Demand for homes surged to a 12-year high in February as buy-to-let investors rushed to beat a stamp duty hike, estate agents have reported.
More than eight in 10 (85%) estate agents reported an increase in the number of investors flooding the market ahead of a three percentage point stamp duty increase on the purchase of second homes, which starts on April 1.
The National Association of Estate Agents (NAEA), which released the report, said the added pressure from the buy-to-let market meant demand for housing was at the highest level for 12 years in February.
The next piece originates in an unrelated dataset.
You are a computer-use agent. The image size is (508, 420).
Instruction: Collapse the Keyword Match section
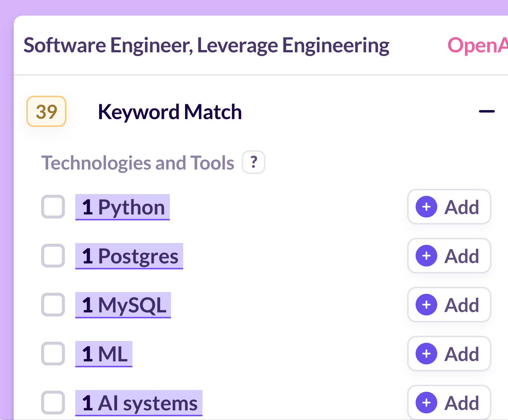point(486,111)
There were signs that the extra competition from buy-to-let investors has squeezed some first-time buyers out of the market. House sellers may see buy-to-let investors as a more attractive proposition than people trying to get on the property ladder as they often have more ready cash and are less reliant on raising finance from a mortgage.
An average of 463 house hunters were registered per member branch across the UK - marking the highest figure since August 2004 when 582 were registered per branch typically. In January when estate agents had reported 453 house hunters were registered per branch on average.
The number of properties available per branch increased from 33 in January to 35 in February, as the number of sales agreed per branch in February increased too. There were an average nine sales completed in February, back to the level seen in October 2015 and a rise from eight sales agreed per branch in January.
But only one in four (24%) sales made in February were made to first time buyers - a decrease of five percentage points from January.
Mark Hayward, managing director of the NAEA, said: "The mounting pressure and increased demand for housing has meant that first-time buyers have had to compete with landlords for property and as a result they have lost out.
"We would like to say that come April things will look better for first time buyers. Schemes like the Help to Buy Isa, Help to Buy scheme and the new Lifetime Isa all sound great on paper, and there's no doubt that some young people will definitely benefit from them.
"The crux of the problem though is that there is still a huge issue with supply and until we build more homes, and crucially the right sort of homes, we cannot fool ourselves into thinking we are doing enough to help people buy their own home."
The new rates of stamp duty land tax (SDLT) will apply to purchases of additional residential properties in England, Wales and Northern Ireland.
In the recent Budget, the Government confirmed that big investors will not escape the stamp duty hike, despite their contribution to the housing supply.
A consultation had considered whether it may be appropriate to have an exemption for investors buying at least 15 residential properties, but it was decided that there will be no exemption for significant property investors.
However, people who temporarily end up with two properties due to difficult circumstances, such as retirees downsizing into a smaller property but struggling to sell their original home, will be given some extra breathing space from the new stamp duty rate.
The Government decided that purchasers will have 36 months rather than the originally proposed 18 months to claim a stamp duty refund, in the event that there is a period of overlap or a gap in ownership of a main residence.
In Scotland, SDLT has been replaced by the land and buildings transaction tax (LBTT).
A hike in this tax is also coming into force in Scotland on the purchase of additional homes such as second homes or buy-to-let properties from April 1, with the aim of avoiding any potential distortions to the housing market in Scotland that could have come from the stamp duty hike for investors in the rest of the UK.